Pete Hegseth, attempted to make large investments in defense companies weeks before Iran War
U.S. Secretary of War Pete Hegseth’s personal broker at Morgan Stanley contacted BlackRock in February about executing a multimillion-dollar investment in the asset manager’s Defense Industrials Active ETF.
The $3.2 billion fund, ticker IDEF, focuses on companies poised to benefit from increased government spending on defense and security. Its largest holdings include RTX, Lockheed Martin, Northrop Grumman and Palantir — all major contractors that count the Pentagon as their biggest customer.

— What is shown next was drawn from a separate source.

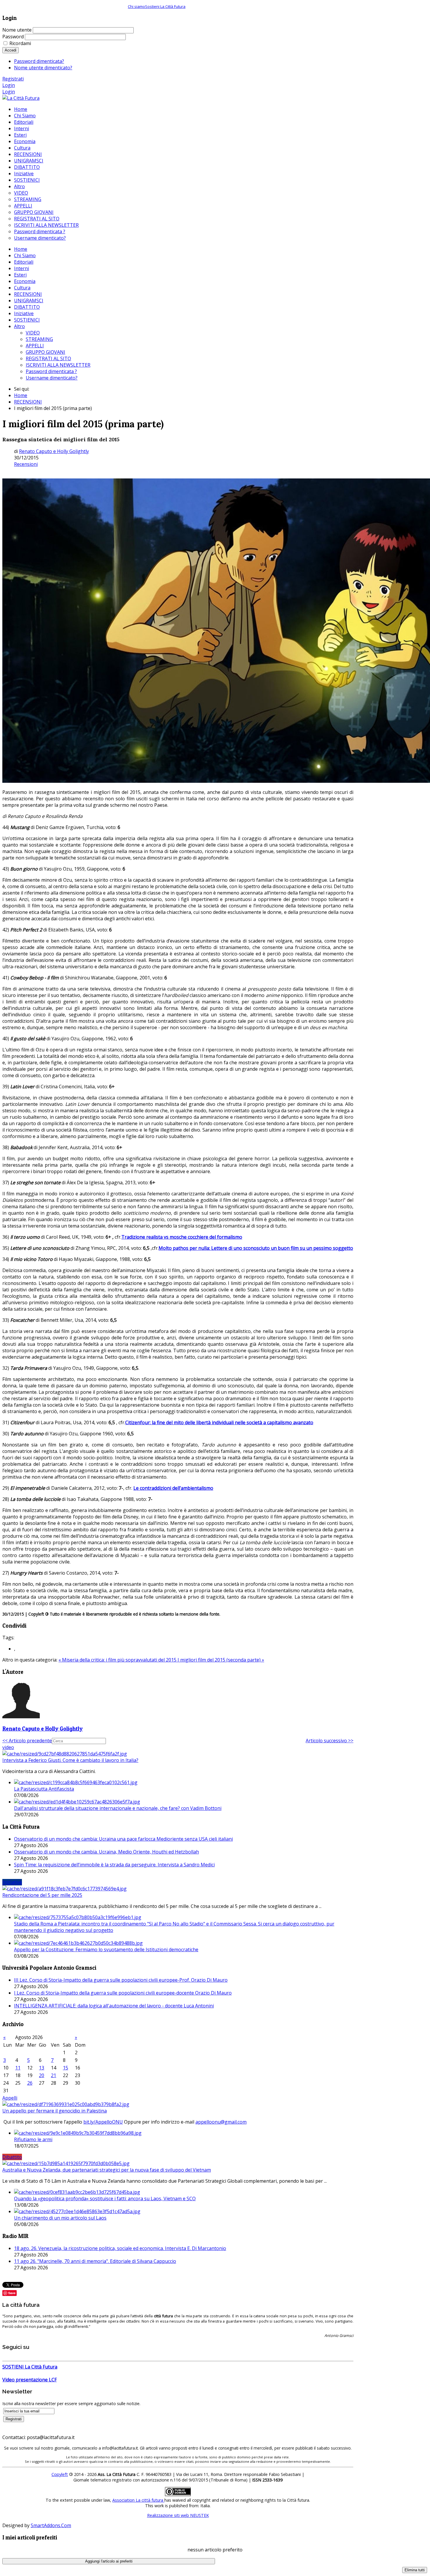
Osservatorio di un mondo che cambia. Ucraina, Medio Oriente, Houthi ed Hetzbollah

The outreach occurred in the weeks immediately before the U.S.-Israeli military campaign against Iran. Hegseth has been one of the war’s chief architects and its most vocal public advocate inside the Trump administration.
BlackRock flagged the inquiry internally because of the high-profile client. The investment ultimately did not proceed because the ETF was not yet available on Morgan Stanley’s platform for purchase. The fund launched in May of the previous year.
BlackRock, Morgan Stanley and the Pentagon all declined to comment.
The timing has sparked intense scrutiny on Wall Street, where analysts are already examining trades made ahead of major Trump administration decisions. ETFs like IDEF allow rapid exposure to the entire defense sector with lower fees and favorable tax treatment.
Although the deal never closed, the fact that Hegseth’s broker was actively seeking large-scale exposure to companies that profit directly from escalated conflict raises direct questions about advance knowledge of the impending large-scale U.S. military action against Iran.